Image Captions

Authors frequently include figures in their works (e.g., line drawings, photographs, maps). Each figure should generally be referenced within the body of the work (e.g., see fig. 3), so readers know why it has been included or to what the figure relates. In addition, the figure should be accompanied by a caption that provides a descriptive title, relevant details about the figure (e.g., provenance, measurements, dates), and source or credit information. This post provides guidelines for formatting these captions.

1. Figure Identification Number

Each figure should be numbered, so that scholars referencing the figure in their own work have a clear and concise means of doing so. If a book contains multiple chapters with figures, the figure often is identified by chapter and figure number within the chapter (e.g., fig. 4.3). In other cases, such as in a journal article, figures may be numbered consecutively (e.g., 1, 2, 3, 4, …). Within the caption, the word figure may be spelled out or abbreviated; it should be formatted with an initial capital letter in either case.
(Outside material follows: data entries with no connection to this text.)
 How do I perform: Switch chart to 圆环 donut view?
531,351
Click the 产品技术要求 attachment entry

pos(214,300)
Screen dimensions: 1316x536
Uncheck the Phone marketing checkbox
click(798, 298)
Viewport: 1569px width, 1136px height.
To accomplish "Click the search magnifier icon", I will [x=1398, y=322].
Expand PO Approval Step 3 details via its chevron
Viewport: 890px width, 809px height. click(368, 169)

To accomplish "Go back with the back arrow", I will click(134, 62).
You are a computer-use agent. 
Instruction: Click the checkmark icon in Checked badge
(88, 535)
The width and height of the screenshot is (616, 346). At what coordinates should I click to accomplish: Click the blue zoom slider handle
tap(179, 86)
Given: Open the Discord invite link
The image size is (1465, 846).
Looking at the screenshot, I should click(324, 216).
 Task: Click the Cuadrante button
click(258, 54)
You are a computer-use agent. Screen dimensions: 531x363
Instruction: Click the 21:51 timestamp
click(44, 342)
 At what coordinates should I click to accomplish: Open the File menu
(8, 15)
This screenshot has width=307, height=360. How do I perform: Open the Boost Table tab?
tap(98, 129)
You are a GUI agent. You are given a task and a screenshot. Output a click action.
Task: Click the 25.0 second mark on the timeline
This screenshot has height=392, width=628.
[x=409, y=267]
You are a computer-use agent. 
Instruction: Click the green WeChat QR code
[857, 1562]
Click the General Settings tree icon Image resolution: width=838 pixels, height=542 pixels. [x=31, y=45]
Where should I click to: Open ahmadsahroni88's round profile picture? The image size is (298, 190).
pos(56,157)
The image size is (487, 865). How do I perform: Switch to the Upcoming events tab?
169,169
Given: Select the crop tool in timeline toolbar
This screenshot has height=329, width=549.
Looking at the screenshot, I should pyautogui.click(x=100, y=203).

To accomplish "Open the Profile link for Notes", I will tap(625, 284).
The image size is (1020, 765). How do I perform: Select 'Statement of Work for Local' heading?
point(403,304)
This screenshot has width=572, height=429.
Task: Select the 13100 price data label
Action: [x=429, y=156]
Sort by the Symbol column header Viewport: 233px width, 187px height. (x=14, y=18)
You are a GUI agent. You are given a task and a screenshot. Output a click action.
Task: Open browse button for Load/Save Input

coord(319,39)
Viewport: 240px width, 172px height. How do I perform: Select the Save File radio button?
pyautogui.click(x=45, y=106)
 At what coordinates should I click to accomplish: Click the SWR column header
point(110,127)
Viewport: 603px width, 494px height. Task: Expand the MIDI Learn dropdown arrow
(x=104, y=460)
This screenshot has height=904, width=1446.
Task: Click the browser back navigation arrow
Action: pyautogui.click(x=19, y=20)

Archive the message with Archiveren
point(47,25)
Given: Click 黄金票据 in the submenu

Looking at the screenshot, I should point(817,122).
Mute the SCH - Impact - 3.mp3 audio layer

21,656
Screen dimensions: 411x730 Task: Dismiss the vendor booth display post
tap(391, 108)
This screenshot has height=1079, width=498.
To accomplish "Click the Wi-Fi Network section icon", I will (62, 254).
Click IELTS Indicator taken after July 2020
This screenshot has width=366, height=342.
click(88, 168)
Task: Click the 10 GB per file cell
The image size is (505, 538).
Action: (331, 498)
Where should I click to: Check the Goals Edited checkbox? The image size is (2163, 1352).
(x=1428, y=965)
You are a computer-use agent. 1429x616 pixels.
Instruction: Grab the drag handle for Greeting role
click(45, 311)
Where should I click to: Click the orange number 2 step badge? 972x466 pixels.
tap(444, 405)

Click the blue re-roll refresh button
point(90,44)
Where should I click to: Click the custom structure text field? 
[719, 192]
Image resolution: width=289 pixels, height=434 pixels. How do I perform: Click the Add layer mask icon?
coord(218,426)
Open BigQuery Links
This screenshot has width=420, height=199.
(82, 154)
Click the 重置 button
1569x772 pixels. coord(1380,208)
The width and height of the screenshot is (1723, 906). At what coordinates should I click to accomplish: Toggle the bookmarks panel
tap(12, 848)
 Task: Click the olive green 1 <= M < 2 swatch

Note the use of arabic numerals for all elements of the figure number. A period closes this element.

Fig. 4.3.

Figure 4.3.

2. Descriptive Title

A statement describing the figure should appear immediately after the figure number. The title may be a phrase or a complete sentence; in either case, it is set to sentence case (i.e., first word capitalized) and closed with a period. The only elements capitalized within the title are those that are normally capitalized in any sentence, such as titles of works (including paintings), place names, and other proper nouns.

3. Credit Statement

Some rights owners require that specific language be included with any reproduced material. In such cases, care should be taken to ensure that the final caption matches the language specified by the rights owner. Otherwise, credit information can follow whichever of the following formats is most appropriate (see further the examples below). Note that, for consistency, we prefer to close all captions with a period.

Source: XX.

Courtesy of XX. (generally used only for material provided free of charge)

Photograph by XX.

Map by XX.

If figure credits are included in a separate acknowledgments page, credit lines may be omitted from the captions (see examples for the line drawing and “Grave relief” photograph below).

4. Examples

The following are examples of common caption formats:


Fig. 6. Map of the Roman Empire, 121–31 BCE. Source: The Oxford Classical Dictionary, digital edition, Used by permission of Oxford University Press.

Line Drawing

Fig. 4.2. Terracotta shrine stela with figure, from Monte Sirai (Sardinia), dated to the fourth–third century BCE. Height 55.5 cm. Source: Moscati 1988a, 319.


Mandrake. Photograph by David Lupton.

Fig. 4. Hadrianeum and the personifications of provinces. Photograph by author.

  • Photographs by the author do not require a credit line, but it is helpful to include a credit, especially in a work with many figures, to clarify that the author does have the right to reproduce the photograph. Alternatively, if all figures are by the author, a note to that effect in the front matter will suffice, and credit lines may be omitted.

Fig. 3.2. Grave relief. Source: Dieter Knibbe and Hilke Thür, eds., Via Sacra Ephesica II: Grabungen und Forschungen 1992 und 1993, Berichte und Materialen herausgegeben vom Österreichischen Archäologischen Institut 6 (Vienna: Schindler, 1995), fig. 29.

  • Material reproduced from a printed work should include publication details about the source of the figure. If your work uses standard bibliographic style, use footnote citation style and include the author, title, publication details, and any page or figure number (see “Grave relief” above). Include a closing punctuation mark. If your work uses author-date bibliographic style, include a citation at the end of the caption (see line drawing example above).


Fig. 2. Joannes and Lucas van Doetecum after Frans Floris, Resurrection, 1557, etching and engraving, 640 x 454 mm. Courtesy of The Art Institute of Chicago.


Fig. 14. Germania Capta struck in 86 CE. Courtesy of Heritage Auctions,

Augustus. Denarius. Lugdunum mint. Struck 15–13 BCE. Obverse: Head of Augustus, bare, right; reverse: Apollo standing left, holding plectrum in right hand and lyre in left hand. RIC 1.171A. Courtesy of Münzkabinett der Universität Göttingen, Archäologisches Institut. Photo by Stephan Eckardt.

  • Captions for coins can be detailed or short, depending on the nature and audience of the work. However, an author should maintain the same level of detail throughout all captions. For detailed coin captions, include (in this order): the title of the coin, the denomination, the mint, the approximate strike date, a description of the obverse, a description of the reverse, any catalog numbers, and credits. For short coin captions, a descriptive title, date, and credit is generally sufficient.